- **Exercise text**
________________________

From a partnership side, I’d say: absolutely document failures, but do it collaboratively with your partners.

When we had a misaligned creator-brand collaboration (happened once, learned a lot), I sat down with both sides and we literally co-wrote the case study. The creator explained their constraints, the brand explained their expectations, everyone understood where the gap was.

That turned a tense situation into a bonding moment. Both sides respected the honesty and felt invested in future success.

If you’re working cross-market, I’d even recommend sharing these documented failures with your partner market. “Here’s what failed for us in Russia, watch out for it in the US.” It builds trust and accelerates the collaborative learning.

People open up way more when you’re vulnerable first.

Have you thought about doing a “failure case study session” with your team or partners to jointly analyze what happened?

Absolutely document failures—but be strategic about who sees them and when.

Internal team? Document everything with full honesty. That’s your competitive advantage—a playbook built on real data.

Stakeholders or external partners? Frame it as risk mitigation, not failure. “Here’s what we learned about audience behavior in [market] that helps us avoid X in future campaigns.”

________________________

- **Source data**
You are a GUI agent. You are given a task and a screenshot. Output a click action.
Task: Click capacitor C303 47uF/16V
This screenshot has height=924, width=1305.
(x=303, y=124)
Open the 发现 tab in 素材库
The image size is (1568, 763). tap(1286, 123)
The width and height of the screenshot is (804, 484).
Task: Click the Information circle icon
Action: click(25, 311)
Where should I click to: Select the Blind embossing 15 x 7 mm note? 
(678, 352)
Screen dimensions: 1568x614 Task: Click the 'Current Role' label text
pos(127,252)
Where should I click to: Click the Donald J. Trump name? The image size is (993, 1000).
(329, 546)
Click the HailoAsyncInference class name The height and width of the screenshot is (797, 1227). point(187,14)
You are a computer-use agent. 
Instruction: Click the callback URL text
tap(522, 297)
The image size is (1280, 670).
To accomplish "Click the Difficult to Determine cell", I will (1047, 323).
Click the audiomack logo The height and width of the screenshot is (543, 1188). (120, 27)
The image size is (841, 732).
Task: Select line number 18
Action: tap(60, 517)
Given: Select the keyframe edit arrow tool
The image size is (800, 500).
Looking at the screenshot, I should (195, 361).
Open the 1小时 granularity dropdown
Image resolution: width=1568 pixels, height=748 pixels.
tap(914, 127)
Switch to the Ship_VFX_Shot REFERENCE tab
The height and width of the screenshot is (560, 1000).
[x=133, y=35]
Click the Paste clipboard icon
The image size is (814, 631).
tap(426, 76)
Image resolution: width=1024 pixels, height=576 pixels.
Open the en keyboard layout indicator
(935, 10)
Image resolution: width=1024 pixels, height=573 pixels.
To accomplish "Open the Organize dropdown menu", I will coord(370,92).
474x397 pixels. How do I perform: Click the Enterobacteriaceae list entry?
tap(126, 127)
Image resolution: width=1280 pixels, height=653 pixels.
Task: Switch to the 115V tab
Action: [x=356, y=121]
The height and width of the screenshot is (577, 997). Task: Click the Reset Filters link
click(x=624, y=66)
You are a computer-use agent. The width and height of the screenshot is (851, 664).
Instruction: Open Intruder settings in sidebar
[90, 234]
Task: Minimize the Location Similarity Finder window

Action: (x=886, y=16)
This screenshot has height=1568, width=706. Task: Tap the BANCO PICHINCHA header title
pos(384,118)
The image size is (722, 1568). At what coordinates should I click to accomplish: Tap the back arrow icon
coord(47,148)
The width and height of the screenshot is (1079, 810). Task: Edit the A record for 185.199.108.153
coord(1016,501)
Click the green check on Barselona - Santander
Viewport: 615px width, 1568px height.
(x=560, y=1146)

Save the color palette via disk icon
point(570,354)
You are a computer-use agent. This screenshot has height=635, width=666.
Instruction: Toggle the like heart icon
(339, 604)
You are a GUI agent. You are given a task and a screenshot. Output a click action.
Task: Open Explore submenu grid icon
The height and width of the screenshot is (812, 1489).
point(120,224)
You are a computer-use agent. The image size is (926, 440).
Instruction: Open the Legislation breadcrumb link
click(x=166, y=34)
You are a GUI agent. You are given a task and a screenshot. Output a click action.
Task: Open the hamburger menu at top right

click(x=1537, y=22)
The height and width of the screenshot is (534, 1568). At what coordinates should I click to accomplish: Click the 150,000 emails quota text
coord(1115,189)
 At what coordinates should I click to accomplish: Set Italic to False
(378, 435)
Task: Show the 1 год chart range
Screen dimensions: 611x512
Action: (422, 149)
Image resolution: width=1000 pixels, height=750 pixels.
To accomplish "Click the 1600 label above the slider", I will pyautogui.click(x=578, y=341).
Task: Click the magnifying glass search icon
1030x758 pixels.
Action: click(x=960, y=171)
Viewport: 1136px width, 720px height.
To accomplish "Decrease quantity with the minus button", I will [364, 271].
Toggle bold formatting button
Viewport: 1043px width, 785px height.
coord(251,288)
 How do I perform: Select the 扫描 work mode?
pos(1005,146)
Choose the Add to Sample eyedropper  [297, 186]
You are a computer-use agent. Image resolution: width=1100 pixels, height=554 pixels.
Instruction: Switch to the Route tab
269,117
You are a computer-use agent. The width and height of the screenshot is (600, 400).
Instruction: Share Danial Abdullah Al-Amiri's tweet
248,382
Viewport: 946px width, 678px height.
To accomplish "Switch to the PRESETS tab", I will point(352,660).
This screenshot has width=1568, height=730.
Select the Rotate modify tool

________________________

- **Task instructions**
1. Answer these from the text on documenting failures:
(a) How many times did the misaligned creator-brand collaboration happen?
(b) In the quoted warning to a partner market, where did the thing fail?
(c) For stakeholders or external partners, how should a failure be framed?
2. Go on with the text on documenting failures from the point where it stops.
The rows are separate material and have nothing to do with the text on documenting failures.

- **Your responses**
1.
(a) Once.
(b) In Russia.
(c) As risk mitigation, not failure.

2.
External public? Only share redacted, anonymized failures—and only when it’s strategically valuable for your brand (thought leadership, demonstrating expertise).

The structure I recommend: Executive summary (2-3 sentences on what happened and why it matters), Hypothesis and execution (what we tried and why), Results and gap analysis (what actually happened and why), Playbook update (how this changes our approach going forward).

On cross-market differences: US audiences punish failed campaigns harder (they expect polish and professionalism), so we document those more carefully for compliance and learning. Russian audiences are more forgiving of rough edges, but failures around trust and authenticity are harder to recover from. Different reputation risks.

Documentation helps you manage those risks proactively.

We run probably 15-20 campaigns monthly across multiple clients and markets. I’ve built a strict protocol: every campaign, win or loss, gets a post-mortem report filed in a shared system.

The ones we learn most from? The mediocre ones. 60-70% performance. Those are complex—something worked, something didn’t, you have to dig.

For client-facing work, failures are tricky. I present them as “optimization opportunities” rather than failures. “This strategy underperformed; here’s three iterations we’ll test.”

But internally, we call them what they are. And yes, we reference failed campaigns constantly in campaign planning. “Remember when we assumed this audience would respond to product-focused content? We tested that in Q2, it didn’t work.”

Cross-market: US clients expect you to not make the same mistake twice—they’ll hold it against you. Russian clients are more collaborative about figuring it out together. That affects how aggressively we document and iterate.

If you want your playbooks to be truly actionable, you need 70% of them to be based on real campaign data (win/loss/mediocre), not theory.

What’s your current version control system for playbooks? Are they living documents or static templates?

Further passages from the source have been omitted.